» Set task 1:
In the passage on Open Studio's 100 Prints fundraiser, how long does each guest have to choose a print after their ticket is drawn?
» Set task 2:
Copy out the passage on Open Studio's 100 Prints fundraiser, starting with "The event features" and going on through "this fundraising event.".

» Text extract:
· · · · ·

Open Studio, a not-for-profit centre for contemporary printmaking practice, provides affordable access to printmaking facilities, programs and services for artists from across Canada and abroad, as well as exhibitions, education programs and print sales. Celebrating the 27th anniversary of the event this year, 100 Prints is Open Studio's most important fundraising activity, and helps to support this artist-run centre's vital artistic programming.

The event features 100 original prints donated by nationally and internationally recognized Canadian artists, and because only 100 tickets are sold, each ticket holder is guaranteed to take home an original fine art print. Tickets are drawn in random order on the evening of the event; as each ticket is drawn, excited guests have one minute to choose a print.

This year's 100 Prints is shaping up to be one of the best 100 Prints yet. The festive night also includes fabulous prizes, a raffle, delicious hors d'oeuvres, open bar and a silent auction of framed prints specially created by Open Studio artists for this fundraising event.

· · · · ·

» Given entries:
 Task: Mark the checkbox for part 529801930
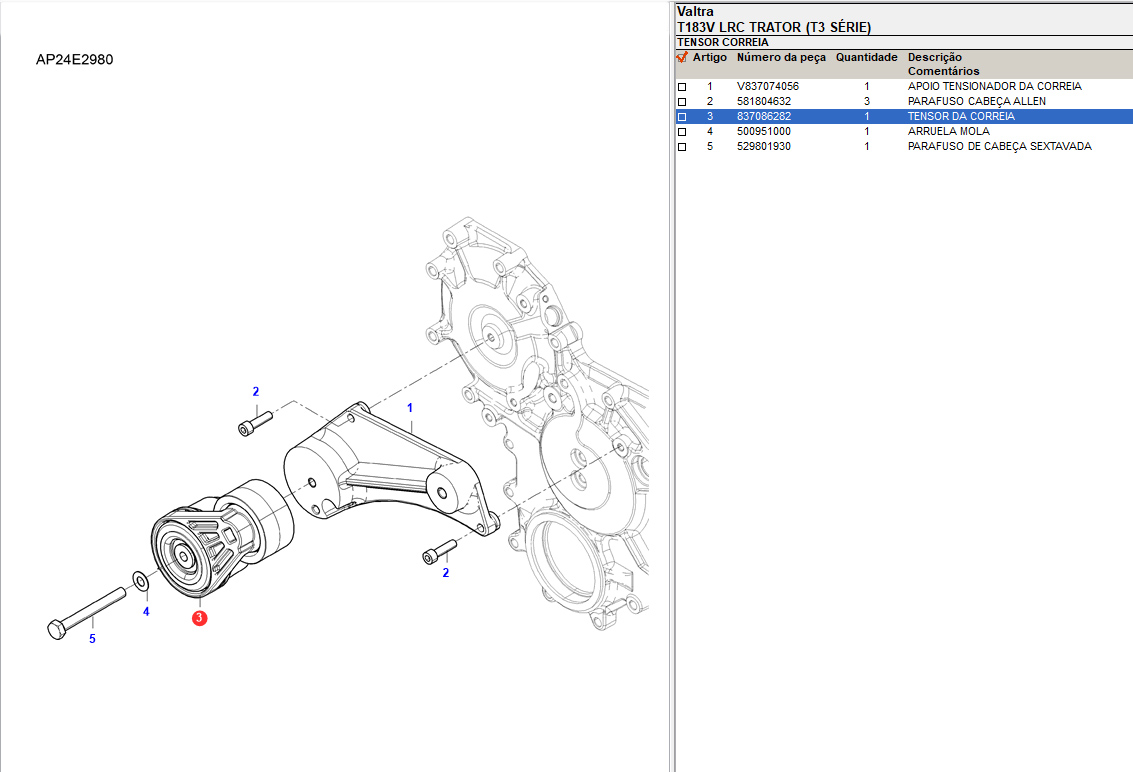(x=682, y=147)
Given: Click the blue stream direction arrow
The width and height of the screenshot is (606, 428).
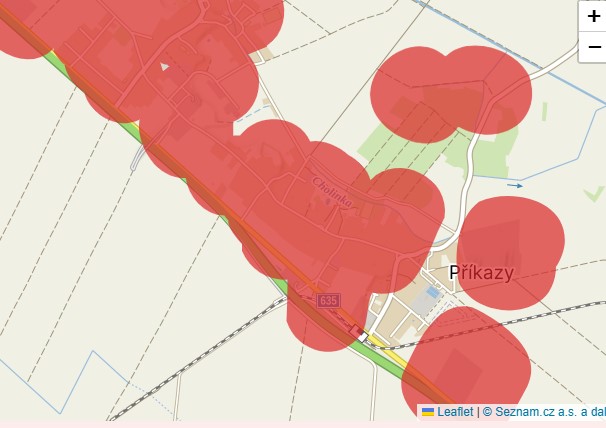Looking at the screenshot, I should (515, 186).
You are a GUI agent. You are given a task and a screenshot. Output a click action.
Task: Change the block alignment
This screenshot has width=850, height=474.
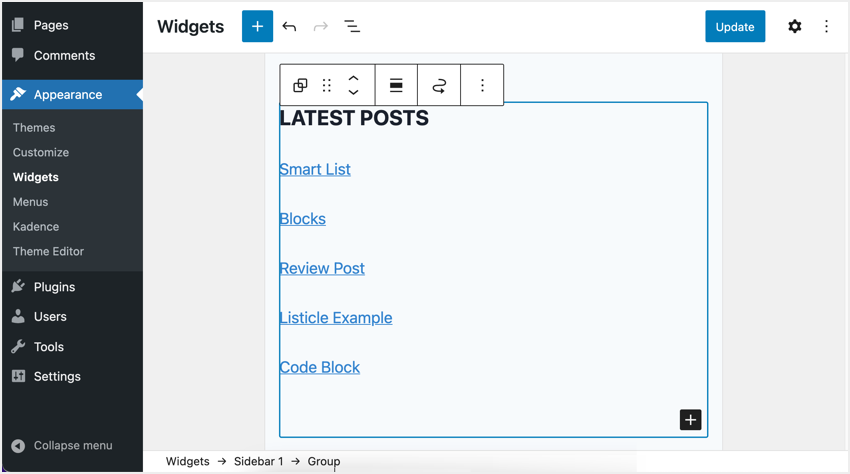click(x=396, y=86)
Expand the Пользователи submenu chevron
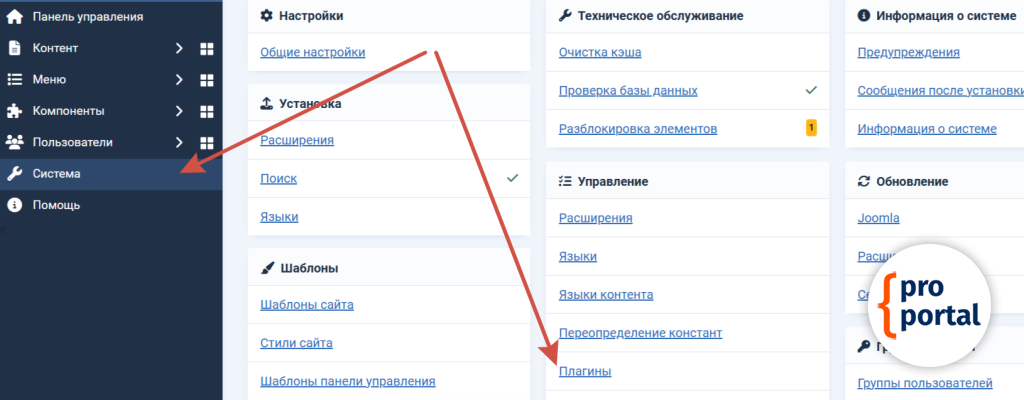This screenshot has height=400, width=1024. (x=179, y=142)
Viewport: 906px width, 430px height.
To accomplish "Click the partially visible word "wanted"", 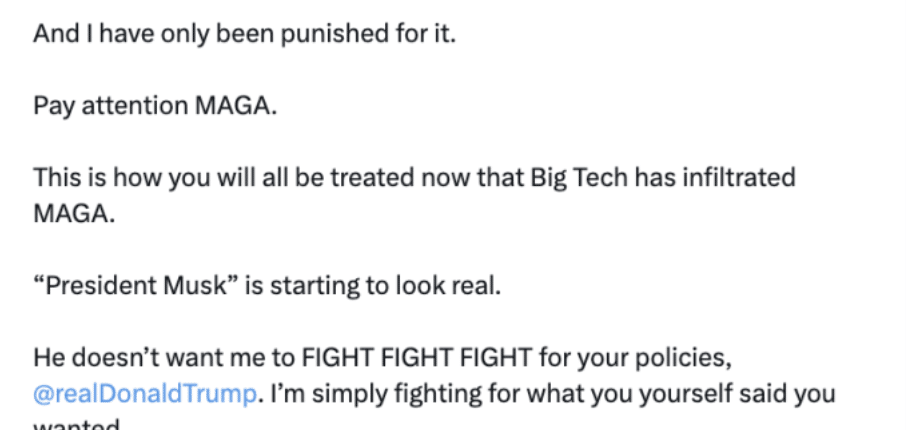I will [x=75, y=424].
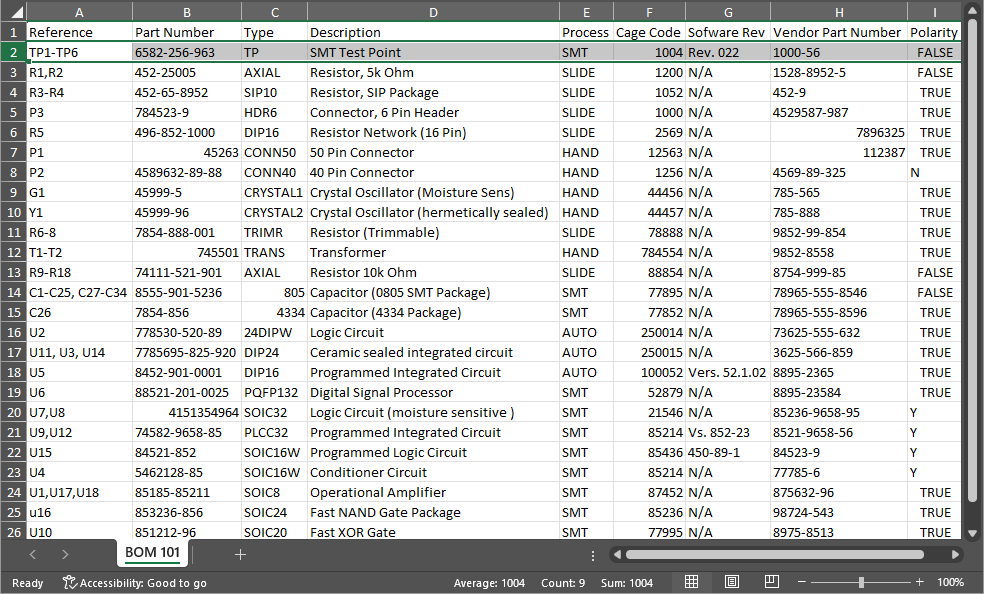
Task: Click the next sheet navigation arrow
Action: click(65, 554)
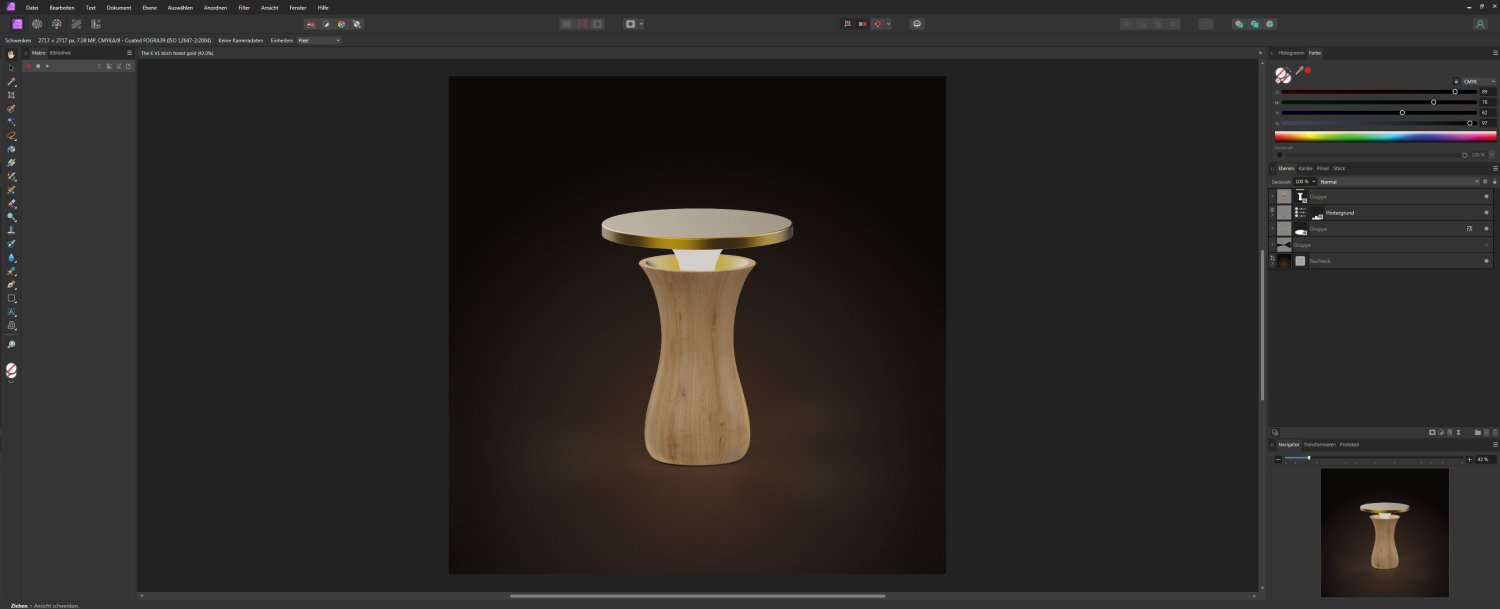The width and height of the screenshot is (1500, 609).
Task: Open the Histogramm panel tab
Action: pyautogui.click(x=1291, y=52)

· · · · ·

» Correct result 1:
One minute.

» Correct result 2:
The event features 100 original prints donated by nationally and internationally recognized Canadian artists, and because only 100 tickets are sold, each ticket holder is guaranteed to take home an original fine art print. Tickets are drawn in random order on the evening of the event; as each ticket is drawn, excited guests have one minute to choose a print.

This year's 100 Prints is shaping up to be one of the best 100 Prints yet. The festive night also includes fabulous prizes, a raffle, delicious hors d'oeuvres, open bar and a silent auction of framed prints specially created by Open Studio artists for this fundraising event.